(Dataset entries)
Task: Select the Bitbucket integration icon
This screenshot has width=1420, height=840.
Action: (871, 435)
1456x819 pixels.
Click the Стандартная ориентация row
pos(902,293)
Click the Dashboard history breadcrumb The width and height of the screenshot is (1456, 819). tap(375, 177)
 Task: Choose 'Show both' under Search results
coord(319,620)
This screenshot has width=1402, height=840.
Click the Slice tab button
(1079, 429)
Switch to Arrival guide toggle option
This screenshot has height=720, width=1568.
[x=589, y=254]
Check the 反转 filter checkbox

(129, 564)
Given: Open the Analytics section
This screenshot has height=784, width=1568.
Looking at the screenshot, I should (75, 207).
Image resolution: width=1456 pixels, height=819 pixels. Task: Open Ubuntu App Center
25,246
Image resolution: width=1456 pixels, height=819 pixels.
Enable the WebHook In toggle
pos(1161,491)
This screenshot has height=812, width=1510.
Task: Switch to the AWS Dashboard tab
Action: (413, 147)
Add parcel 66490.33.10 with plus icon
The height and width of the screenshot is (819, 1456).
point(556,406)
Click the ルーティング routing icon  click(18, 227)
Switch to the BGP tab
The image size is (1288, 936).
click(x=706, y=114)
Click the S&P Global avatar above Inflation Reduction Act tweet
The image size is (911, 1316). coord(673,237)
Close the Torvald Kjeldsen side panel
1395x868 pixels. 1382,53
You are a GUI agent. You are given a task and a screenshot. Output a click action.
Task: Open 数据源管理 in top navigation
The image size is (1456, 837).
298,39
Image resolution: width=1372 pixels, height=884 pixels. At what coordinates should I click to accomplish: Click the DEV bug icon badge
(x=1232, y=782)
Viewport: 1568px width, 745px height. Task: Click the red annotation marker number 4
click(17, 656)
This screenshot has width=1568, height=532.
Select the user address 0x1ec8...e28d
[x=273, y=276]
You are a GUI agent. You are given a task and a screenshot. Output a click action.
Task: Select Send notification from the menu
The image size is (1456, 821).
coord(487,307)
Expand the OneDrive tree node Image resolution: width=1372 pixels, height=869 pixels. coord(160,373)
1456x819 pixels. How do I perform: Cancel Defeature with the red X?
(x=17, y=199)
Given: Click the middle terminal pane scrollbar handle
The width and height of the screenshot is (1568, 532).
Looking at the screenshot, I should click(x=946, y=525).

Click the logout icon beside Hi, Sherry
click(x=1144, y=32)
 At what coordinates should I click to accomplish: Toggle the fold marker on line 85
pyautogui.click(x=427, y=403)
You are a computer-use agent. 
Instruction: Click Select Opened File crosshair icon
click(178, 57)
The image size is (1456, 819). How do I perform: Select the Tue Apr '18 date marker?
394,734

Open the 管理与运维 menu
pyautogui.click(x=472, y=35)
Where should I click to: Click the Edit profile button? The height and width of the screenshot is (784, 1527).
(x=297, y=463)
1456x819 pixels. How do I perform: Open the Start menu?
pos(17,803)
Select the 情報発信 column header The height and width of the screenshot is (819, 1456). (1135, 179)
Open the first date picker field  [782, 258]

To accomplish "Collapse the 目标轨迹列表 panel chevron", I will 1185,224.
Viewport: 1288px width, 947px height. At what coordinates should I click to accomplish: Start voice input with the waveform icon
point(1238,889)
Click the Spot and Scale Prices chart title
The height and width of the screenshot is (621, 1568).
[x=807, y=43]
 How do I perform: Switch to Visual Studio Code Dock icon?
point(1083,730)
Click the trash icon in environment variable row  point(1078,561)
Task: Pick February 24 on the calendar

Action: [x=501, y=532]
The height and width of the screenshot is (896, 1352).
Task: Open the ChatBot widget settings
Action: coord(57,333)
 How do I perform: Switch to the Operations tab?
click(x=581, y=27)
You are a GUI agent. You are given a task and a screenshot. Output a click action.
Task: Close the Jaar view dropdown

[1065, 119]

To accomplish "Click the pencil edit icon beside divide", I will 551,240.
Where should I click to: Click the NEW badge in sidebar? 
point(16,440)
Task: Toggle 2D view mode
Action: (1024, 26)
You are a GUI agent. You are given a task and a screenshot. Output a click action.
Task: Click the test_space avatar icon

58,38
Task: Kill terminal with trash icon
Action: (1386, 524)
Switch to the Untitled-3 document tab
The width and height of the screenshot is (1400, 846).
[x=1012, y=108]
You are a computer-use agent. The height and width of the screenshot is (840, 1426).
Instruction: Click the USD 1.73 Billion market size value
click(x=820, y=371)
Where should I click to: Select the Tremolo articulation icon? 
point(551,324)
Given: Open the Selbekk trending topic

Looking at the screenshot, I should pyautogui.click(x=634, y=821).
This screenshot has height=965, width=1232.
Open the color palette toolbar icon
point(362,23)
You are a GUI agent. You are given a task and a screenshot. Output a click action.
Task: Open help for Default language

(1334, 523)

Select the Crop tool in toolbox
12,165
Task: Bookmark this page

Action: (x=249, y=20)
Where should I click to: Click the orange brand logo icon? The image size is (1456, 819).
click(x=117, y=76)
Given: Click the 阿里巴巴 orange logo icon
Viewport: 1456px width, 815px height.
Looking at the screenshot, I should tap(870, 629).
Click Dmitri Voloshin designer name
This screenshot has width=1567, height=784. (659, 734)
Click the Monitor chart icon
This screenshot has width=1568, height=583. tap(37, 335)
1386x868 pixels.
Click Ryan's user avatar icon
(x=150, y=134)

=== Task prompt ===
The records above must be repeated exactly, every one of them.

=== Response area ===
Task: Select the Bitbucket integration icon
This screenshot has width=1420, height=840.
Action: (871, 435)
1456x819 pixels.
Click the Стандартная ориентация row
pos(902,293)
Click the Dashboard history breadcrumb The width and height of the screenshot is (1456, 819). tap(375, 177)
 Task: Choose 'Show both' under Search results
coord(319,620)
This screenshot has width=1402, height=840.
Click the Slice tab button
(1079, 429)
Switch to Arrival guide toggle option
This screenshot has height=720, width=1568.
[x=589, y=254]
Check the 反转 filter checkbox

(129, 564)
Given: Open the Analytics section
This screenshot has height=784, width=1568.
Looking at the screenshot, I should (75, 207).
Image resolution: width=1456 pixels, height=819 pixels. Task: Open Ubuntu App Center
25,246
Image resolution: width=1456 pixels, height=819 pixels.
Enable the WebHook In toggle
pos(1161,491)
This screenshot has height=812, width=1510.
Task: Switch to the AWS Dashboard tab
Action: (413, 147)
Add parcel 66490.33.10 with plus icon
The height and width of the screenshot is (819, 1456).
point(556,406)
Click the ルーティング routing icon  click(18, 227)
Switch to the BGP tab
The image size is (1288, 936).
click(x=706, y=114)
Click the S&P Global avatar above Inflation Reduction Act tweet
The image size is (911, 1316). coord(673,237)
Close the Torvald Kjeldsen side panel
1395x868 pixels. 1382,53
You are a GUI agent. You are given a task and a screenshot. Output a click action.
Task: Open 数据源管理 in top navigation
The image size is (1456, 837).
298,39
Image resolution: width=1372 pixels, height=884 pixels. At what coordinates should I click to accomplish: Click the DEV bug icon badge
(x=1232, y=782)
Viewport: 1568px width, 745px height. Task: Click the red annotation marker number 4
click(17, 656)
This screenshot has width=1568, height=532.
Select the user address 0x1ec8...e28d
[x=273, y=276]
You are a GUI agent. You are given a task and a screenshot. Output a click action.
Task: Select Send notification from the menu
The image size is (1456, 821).
coord(487,307)
Expand the OneDrive tree node Image resolution: width=1372 pixels, height=869 pixels. coord(160,373)
1456x819 pixels. How do I perform: Cancel Defeature with the red X?
(x=17, y=199)
Given: Click the middle terminal pane scrollbar handle
The width and height of the screenshot is (1568, 532).
Looking at the screenshot, I should click(x=946, y=525).

Click the logout icon beside Hi, Sherry
click(x=1144, y=32)
 At what coordinates should I click to accomplish: Toggle the fold marker on line 85
pyautogui.click(x=427, y=403)
You are a computer-use agent. 
Instruction: Click Select Opened File crosshair icon
click(178, 57)
The image size is (1456, 819). How do I perform: Select the Tue Apr '18 date marker?
394,734

Open the 管理与运维 menu
pyautogui.click(x=472, y=35)
Where should I click to: Click the Edit profile button? The height and width of the screenshot is (784, 1527).
(x=297, y=463)
1456x819 pixels. How do I perform: Open the Start menu?
pos(17,803)
Select the 情報発信 column header The height and width of the screenshot is (819, 1456). (1135, 179)
Open the first date picker field  [782, 258]

To accomplish "Collapse the 目标轨迹列表 panel chevron", I will 1185,224.
Viewport: 1288px width, 947px height. At what coordinates should I click to accomplish: Start voice input with the waveform icon
point(1238,889)
Click the Spot and Scale Prices chart title
The height and width of the screenshot is (621, 1568).
[x=807, y=43]
 How do I perform: Switch to Visual Studio Code Dock icon?
point(1083,730)
Click the trash icon in environment variable row  point(1078,561)
Task: Pick February 24 on the calendar

Action: [x=501, y=532]
The height and width of the screenshot is (896, 1352).
Task: Open the ChatBot widget settings
Action: coord(57,333)
 How do I perform: Switch to the Operations tab?
click(x=581, y=27)
You are a GUI agent. You are given a task and a screenshot. Output a click action.
Task: Close the Jaar view dropdown

[1065, 119]

To accomplish "Click the pencil edit icon beside divide", I will 551,240.
Where should I click to: Click the NEW badge in sidebar? 
point(16,440)
Task: Toggle 2D view mode
Action: (1024, 26)
You are a GUI agent. You are given a task and a screenshot. Output a click action.
Task: Click the test_space avatar icon

58,38
Task: Kill terminal with trash icon
Action: (1386, 524)
Switch to the Untitled-3 document tab
The width and height of the screenshot is (1400, 846).
[x=1012, y=108]
You are a computer-use agent. The height and width of the screenshot is (840, 1426).
Instruction: Click the USD 1.73 Billion market size value
click(x=820, y=371)
Where should I click to: Select the Tremolo articulation icon? 
point(551,324)
Given: Open the Selbekk trending topic

Looking at the screenshot, I should pyautogui.click(x=634, y=821).
This screenshot has height=965, width=1232.
Open the color palette toolbar icon
point(362,23)
You are a GUI agent. You are given a task and a screenshot. Output a click action.
Task: Open help for Default language

(1334, 523)

Select the Crop tool in toolbox
12,165
Task: Bookmark this page

Action: (x=249, y=20)
Where should I click to: Click the orange brand logo icon? The image size is (1456, 819).
click(x=117, y=76)
Given: Click the 阿里巴巴 orange logo icon
Viewport: 1456px width, 815px height.
Looking at the screenshot, I should tap(870, 629).
Click Dmitri Voloshin designer name
This screenshot has width=1567, height=784. (659, 734)
Click the Monitor chart icon
This screenshot has width=1568, height=583. tap(37, 335)
1386x868 pixels.
Click Ryan's user avatar icon
(x=150, y=134)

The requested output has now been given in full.